Problem statement - Your answer should be one number: the count of lines below that contain "will".

Dataset excerpts:
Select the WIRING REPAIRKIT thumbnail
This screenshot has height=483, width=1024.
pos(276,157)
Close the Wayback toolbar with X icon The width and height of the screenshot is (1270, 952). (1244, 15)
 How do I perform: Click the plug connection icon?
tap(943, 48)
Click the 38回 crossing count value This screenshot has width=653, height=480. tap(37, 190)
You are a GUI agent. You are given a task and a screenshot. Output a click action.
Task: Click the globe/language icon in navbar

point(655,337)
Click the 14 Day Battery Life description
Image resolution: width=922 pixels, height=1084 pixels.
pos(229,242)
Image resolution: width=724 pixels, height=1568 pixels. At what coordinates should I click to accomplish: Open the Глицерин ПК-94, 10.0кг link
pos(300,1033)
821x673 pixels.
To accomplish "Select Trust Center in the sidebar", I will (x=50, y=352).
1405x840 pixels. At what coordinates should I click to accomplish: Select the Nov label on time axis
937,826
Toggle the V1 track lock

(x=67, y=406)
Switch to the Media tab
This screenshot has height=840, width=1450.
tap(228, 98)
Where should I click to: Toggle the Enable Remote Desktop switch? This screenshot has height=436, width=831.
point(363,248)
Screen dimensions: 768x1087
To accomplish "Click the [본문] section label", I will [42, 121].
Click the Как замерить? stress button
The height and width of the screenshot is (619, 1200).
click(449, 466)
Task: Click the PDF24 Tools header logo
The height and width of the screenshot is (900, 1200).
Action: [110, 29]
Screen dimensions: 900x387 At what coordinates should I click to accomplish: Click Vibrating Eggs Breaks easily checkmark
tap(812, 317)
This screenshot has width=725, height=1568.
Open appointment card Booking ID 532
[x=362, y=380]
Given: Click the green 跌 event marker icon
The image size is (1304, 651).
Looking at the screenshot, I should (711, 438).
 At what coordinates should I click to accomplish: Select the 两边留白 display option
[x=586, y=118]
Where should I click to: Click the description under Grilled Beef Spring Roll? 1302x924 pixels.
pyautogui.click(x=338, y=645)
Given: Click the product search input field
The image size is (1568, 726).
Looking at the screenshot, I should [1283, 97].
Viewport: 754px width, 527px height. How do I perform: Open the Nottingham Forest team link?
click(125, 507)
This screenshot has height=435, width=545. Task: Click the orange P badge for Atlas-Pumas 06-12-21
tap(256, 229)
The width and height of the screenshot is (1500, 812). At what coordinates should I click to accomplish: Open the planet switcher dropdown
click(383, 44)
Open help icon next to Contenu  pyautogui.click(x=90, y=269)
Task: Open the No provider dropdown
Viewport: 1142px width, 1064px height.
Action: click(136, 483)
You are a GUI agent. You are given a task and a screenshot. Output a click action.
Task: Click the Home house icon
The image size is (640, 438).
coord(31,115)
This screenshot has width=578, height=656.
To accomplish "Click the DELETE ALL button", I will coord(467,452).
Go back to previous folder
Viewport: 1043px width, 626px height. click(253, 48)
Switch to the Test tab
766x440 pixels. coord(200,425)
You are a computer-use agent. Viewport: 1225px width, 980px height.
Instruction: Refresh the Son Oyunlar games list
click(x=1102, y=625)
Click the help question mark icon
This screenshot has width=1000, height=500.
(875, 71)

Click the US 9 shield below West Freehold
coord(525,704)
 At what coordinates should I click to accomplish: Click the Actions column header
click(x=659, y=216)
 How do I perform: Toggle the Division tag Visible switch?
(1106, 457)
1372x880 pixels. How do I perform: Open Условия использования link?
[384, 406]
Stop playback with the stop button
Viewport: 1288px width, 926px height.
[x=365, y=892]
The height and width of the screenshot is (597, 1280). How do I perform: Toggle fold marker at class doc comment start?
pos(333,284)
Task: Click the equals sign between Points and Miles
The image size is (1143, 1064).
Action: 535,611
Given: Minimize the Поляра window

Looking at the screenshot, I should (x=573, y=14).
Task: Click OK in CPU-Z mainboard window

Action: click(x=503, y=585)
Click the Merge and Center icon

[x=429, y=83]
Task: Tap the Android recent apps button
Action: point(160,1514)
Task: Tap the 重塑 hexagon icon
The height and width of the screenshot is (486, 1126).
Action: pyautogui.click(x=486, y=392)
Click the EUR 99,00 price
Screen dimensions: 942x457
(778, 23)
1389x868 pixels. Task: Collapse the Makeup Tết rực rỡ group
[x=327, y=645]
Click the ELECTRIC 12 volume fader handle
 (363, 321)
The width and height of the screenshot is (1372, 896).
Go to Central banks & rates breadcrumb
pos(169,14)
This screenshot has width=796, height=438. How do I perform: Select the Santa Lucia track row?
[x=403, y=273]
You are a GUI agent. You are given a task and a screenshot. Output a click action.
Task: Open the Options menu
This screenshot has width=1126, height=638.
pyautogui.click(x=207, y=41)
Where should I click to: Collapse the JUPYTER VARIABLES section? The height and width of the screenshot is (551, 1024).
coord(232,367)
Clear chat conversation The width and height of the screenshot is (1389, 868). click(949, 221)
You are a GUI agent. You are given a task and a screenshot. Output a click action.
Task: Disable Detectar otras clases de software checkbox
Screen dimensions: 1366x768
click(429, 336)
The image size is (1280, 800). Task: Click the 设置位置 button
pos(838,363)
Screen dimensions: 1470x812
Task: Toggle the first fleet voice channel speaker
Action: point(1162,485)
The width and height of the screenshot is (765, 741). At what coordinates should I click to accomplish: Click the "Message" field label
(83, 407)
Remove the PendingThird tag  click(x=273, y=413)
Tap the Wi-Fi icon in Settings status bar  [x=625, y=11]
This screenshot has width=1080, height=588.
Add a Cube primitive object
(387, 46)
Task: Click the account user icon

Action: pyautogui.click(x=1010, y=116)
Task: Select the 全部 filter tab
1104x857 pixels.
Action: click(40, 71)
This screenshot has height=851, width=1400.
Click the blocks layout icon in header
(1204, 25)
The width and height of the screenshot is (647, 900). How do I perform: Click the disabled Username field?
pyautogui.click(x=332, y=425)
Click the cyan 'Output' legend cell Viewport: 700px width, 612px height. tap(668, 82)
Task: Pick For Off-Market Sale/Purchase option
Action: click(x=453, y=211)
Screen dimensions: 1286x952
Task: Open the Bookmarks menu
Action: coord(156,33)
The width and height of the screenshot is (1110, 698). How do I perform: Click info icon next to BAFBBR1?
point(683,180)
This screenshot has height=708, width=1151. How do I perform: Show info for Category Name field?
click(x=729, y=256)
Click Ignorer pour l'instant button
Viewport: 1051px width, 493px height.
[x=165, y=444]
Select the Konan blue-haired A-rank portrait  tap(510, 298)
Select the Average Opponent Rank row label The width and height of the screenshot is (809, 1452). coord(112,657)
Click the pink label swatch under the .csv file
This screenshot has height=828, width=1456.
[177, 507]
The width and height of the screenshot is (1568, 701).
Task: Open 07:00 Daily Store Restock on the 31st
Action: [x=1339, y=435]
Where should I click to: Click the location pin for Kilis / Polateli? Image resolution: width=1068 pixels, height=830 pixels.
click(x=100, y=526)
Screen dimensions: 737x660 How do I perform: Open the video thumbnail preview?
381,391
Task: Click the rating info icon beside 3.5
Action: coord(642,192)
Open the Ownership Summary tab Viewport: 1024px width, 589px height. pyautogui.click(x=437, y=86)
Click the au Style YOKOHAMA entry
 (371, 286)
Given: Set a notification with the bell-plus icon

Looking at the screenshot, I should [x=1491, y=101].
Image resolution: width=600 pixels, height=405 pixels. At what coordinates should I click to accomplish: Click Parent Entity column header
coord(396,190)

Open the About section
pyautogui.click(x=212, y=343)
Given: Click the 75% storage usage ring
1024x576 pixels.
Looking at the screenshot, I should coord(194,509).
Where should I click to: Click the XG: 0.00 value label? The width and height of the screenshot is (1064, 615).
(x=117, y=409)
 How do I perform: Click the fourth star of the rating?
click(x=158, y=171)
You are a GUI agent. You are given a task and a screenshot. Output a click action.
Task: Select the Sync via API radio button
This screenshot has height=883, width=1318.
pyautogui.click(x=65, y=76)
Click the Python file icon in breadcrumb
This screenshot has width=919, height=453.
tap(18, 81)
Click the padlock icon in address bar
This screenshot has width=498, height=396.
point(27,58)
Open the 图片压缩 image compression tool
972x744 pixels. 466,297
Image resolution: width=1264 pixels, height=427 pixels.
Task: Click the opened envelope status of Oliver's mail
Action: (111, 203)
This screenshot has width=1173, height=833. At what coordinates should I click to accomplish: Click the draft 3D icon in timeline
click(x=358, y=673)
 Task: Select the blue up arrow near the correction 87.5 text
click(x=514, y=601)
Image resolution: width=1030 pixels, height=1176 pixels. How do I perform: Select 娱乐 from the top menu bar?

Result for this exercise - 3